Why work would be much better if we all stopped waiting to speak

When was the last time you asked for directions? Perhaps you’re too proud. And now we have Google Maps, the need to plead with another human to show us the way is reassuringly rare. But I asked for directions last week and came completely unstuck. 

It was on a work trip, in a three star hotel. I’d booked a magical aromatherapy massage as a treat after a long day of workshops but this hotel was big, the corridors vast, and I couldn’t find the damn spa. Eventually I asked the guy at reception. 

“Excuse me, sorry!” (Textbook Brit.) “Could you tell me where the spa is?” 

“Oh yes, madam,” he said. “It’s actually in an outbuilding, so quite tricky to find! You turn left, go down the long corridor, through the double doors and take an immediate left, go up in the lift to level one and walk down until you reach another pair of double doors, pop down in the lift to the lower ground, walk out the exit and then follow the path around until you see the sign for the spa. It’s about a minute away.” 

I was 15 minutes late for my appointment. Why? Because I was so focused on showing the guy on reception that I was listening, with frequent enthusiastic nods and repeating “yep, yep, yep,” that I forgot to actually listen. Zen destroyed, lesson learned.

There’s so many ways to not listen to someone. Not listening is an art form! There’s the distracted kind; listening with one eye on the rest of the room, or your phone, or the person you wish you were talking to. There’s the vacant kind; when someone’s decided in advance that you have nothing interesting to say, and so they quietly retreat into their own head.

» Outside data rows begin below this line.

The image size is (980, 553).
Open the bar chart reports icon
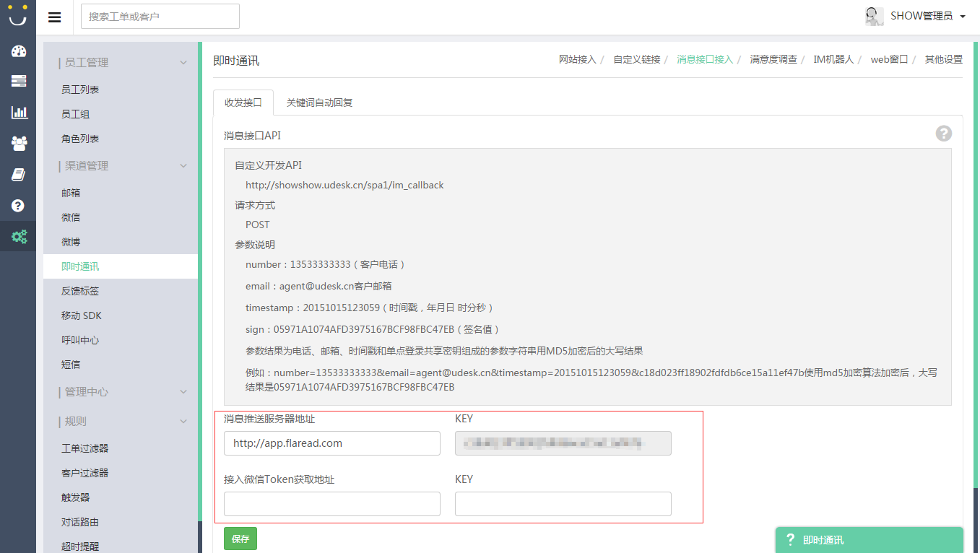point(19,112)
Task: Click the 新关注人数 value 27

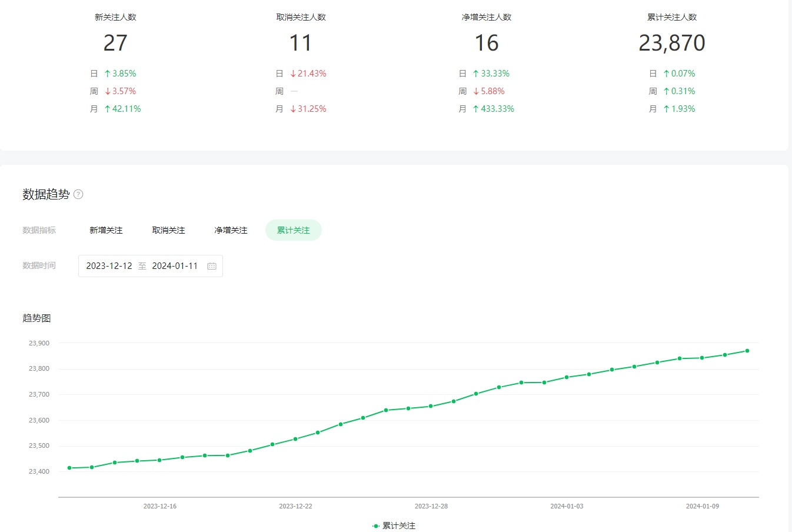Action: (115, 43)
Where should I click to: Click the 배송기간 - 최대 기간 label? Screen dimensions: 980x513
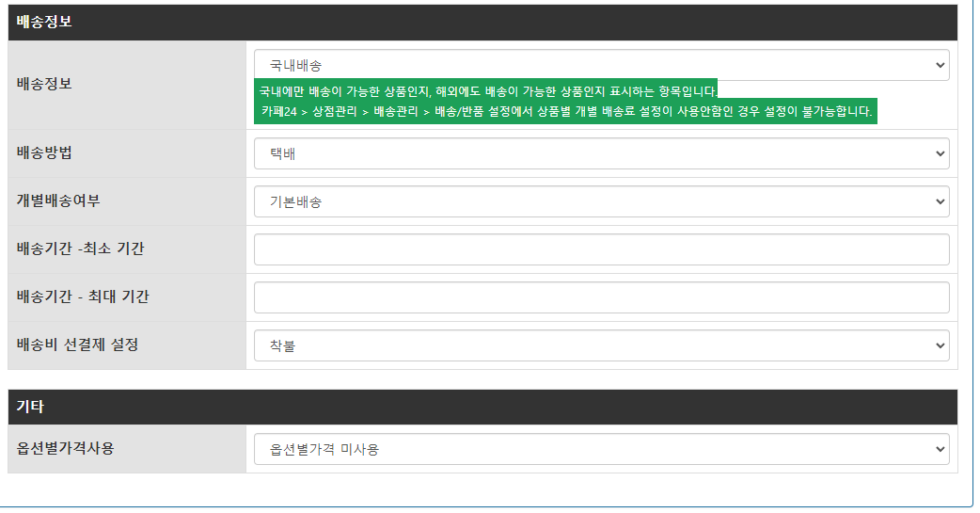(83, 297)
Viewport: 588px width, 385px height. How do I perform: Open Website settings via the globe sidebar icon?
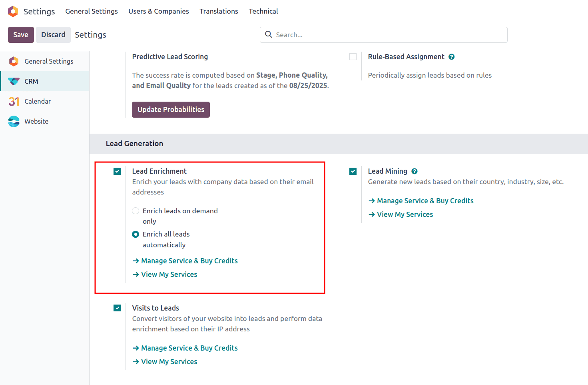point(13,121)
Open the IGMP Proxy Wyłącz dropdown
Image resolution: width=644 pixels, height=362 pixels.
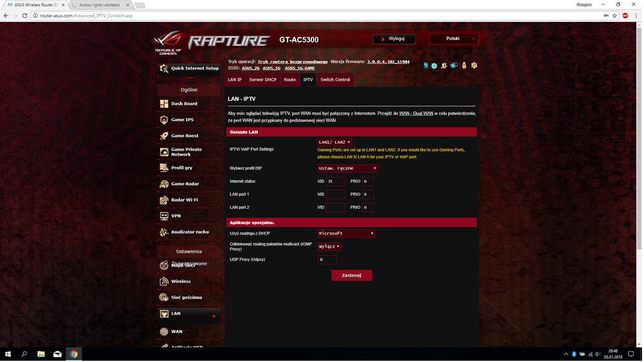[329, 247]
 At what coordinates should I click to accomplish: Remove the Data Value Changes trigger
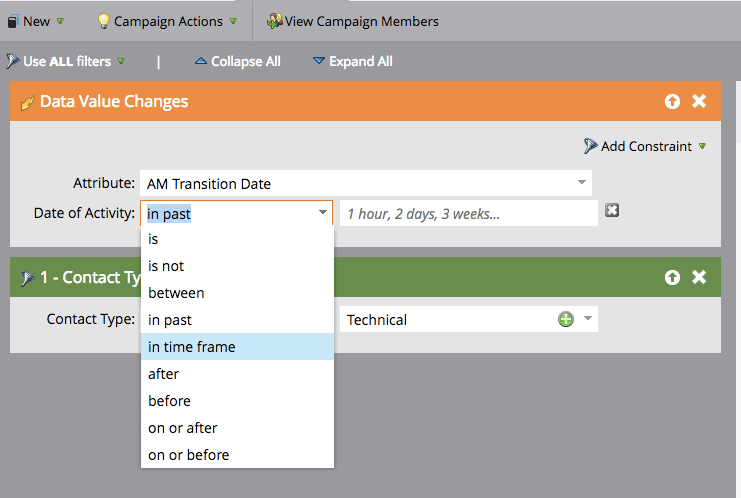tap(699, 101)
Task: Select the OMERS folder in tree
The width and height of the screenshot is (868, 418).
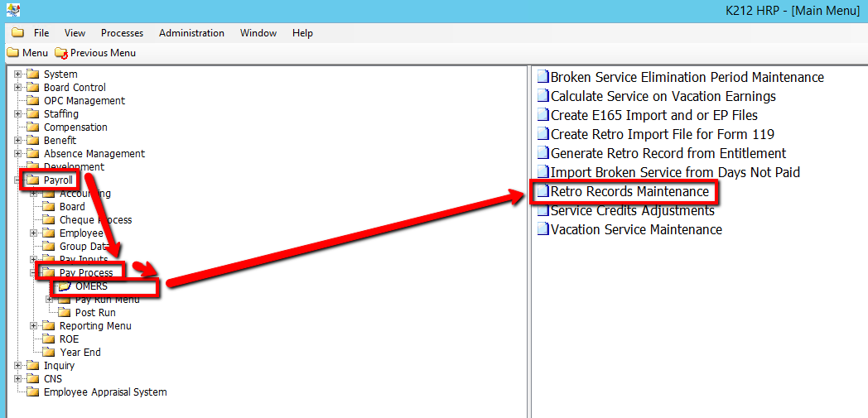Action: [x=91, y=286]
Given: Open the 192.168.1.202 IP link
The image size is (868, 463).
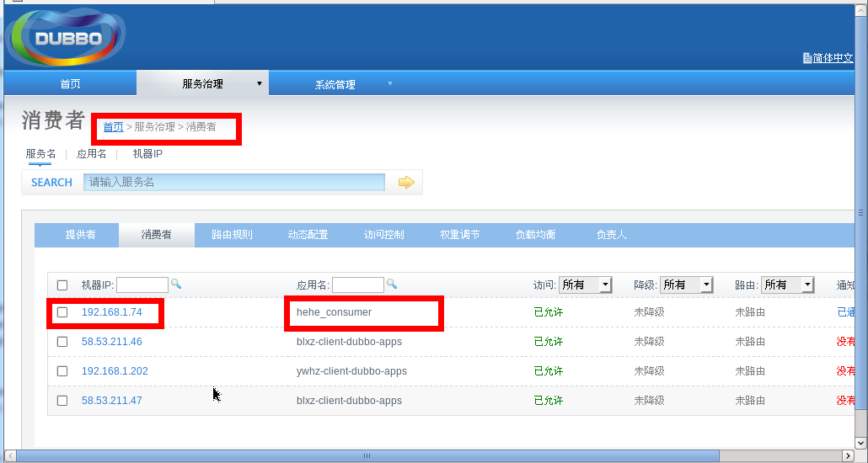Looking at the screenshot, I should pos(115,370).
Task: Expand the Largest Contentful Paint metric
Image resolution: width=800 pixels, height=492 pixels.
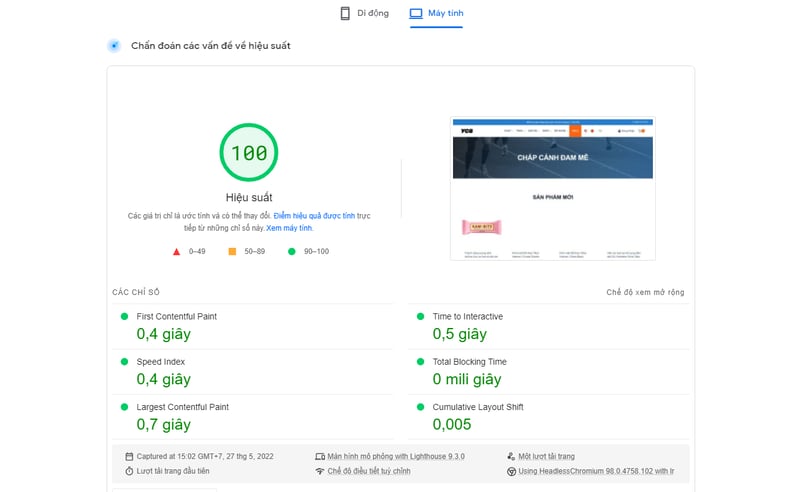Action: pos(183,407)
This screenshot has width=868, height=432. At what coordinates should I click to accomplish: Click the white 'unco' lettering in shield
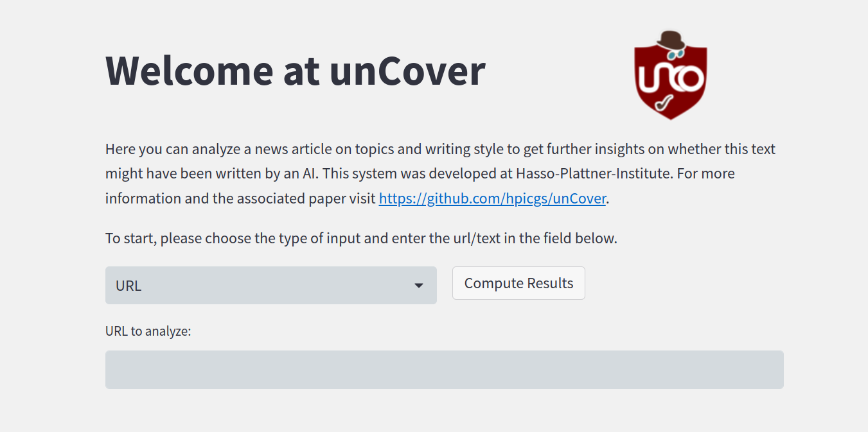pos(671,78)
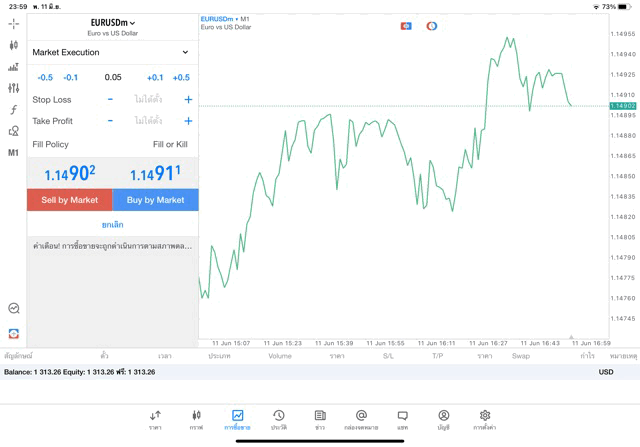
Task: Open the Market Execution order type dropdown
Action: point(112,52)
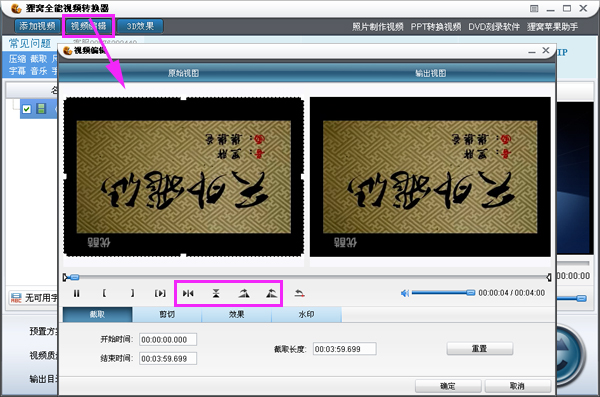Click the 重置 button
Screen dimensions: 600x397
coord(479,349)
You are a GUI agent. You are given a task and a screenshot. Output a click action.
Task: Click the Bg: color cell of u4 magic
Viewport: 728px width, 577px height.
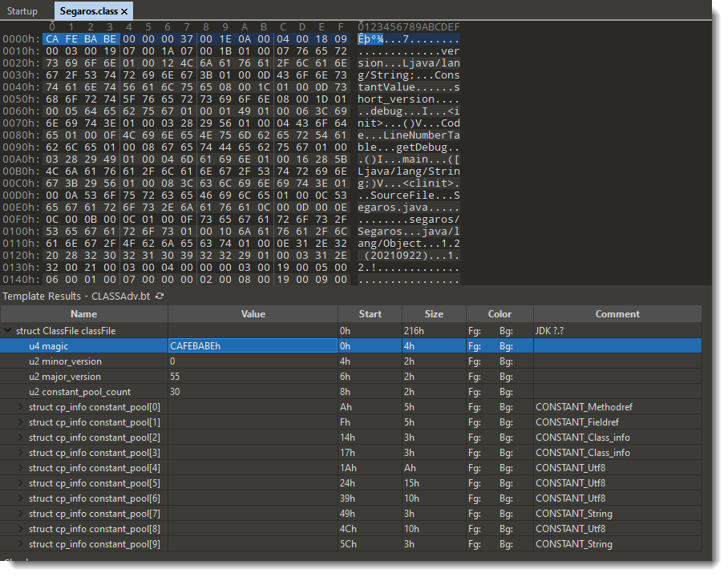click(x=506, y=346)
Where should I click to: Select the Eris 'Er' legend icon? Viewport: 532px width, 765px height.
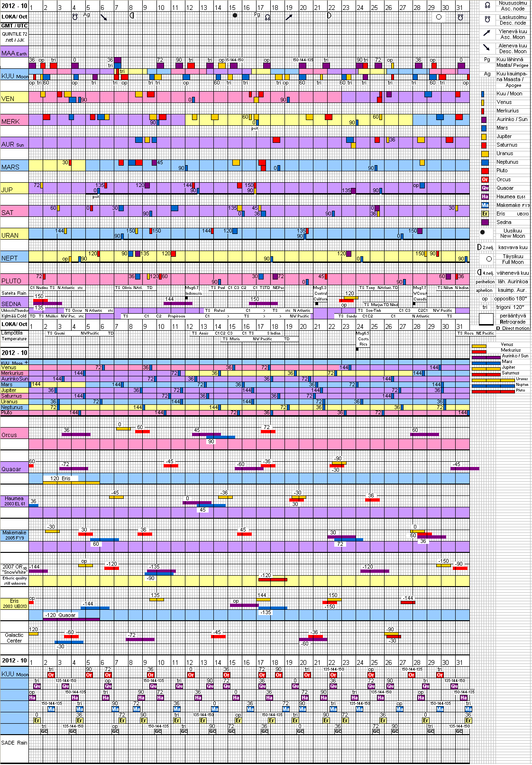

There’s the interruptive kind; the sentence finishers, the power speakers, the “what you meant to say was…” brigade. And then there’s the Whattaboutme listeners, who listen solely for an opportunity to make the entire conversation about them.

Good listening isn’t just good manners. It’s the difference between inclusion and exclusion, innovation and inertia, people staying versus people walking out the door. 83% of UK employees say voices in their organisation aren’t heard fairly or equally, and 60% believe their views are ignored by management. This offers up an entire theme park of emotional rollercoasters; of missed opportunities and avoidable tensions. And if you think back to the last meeting you were in, you’ll know exactly what I mean. Most people weren’t listening, they were waiting to speak. Or worse: on Zoom pretending to listen while answering an email on mute.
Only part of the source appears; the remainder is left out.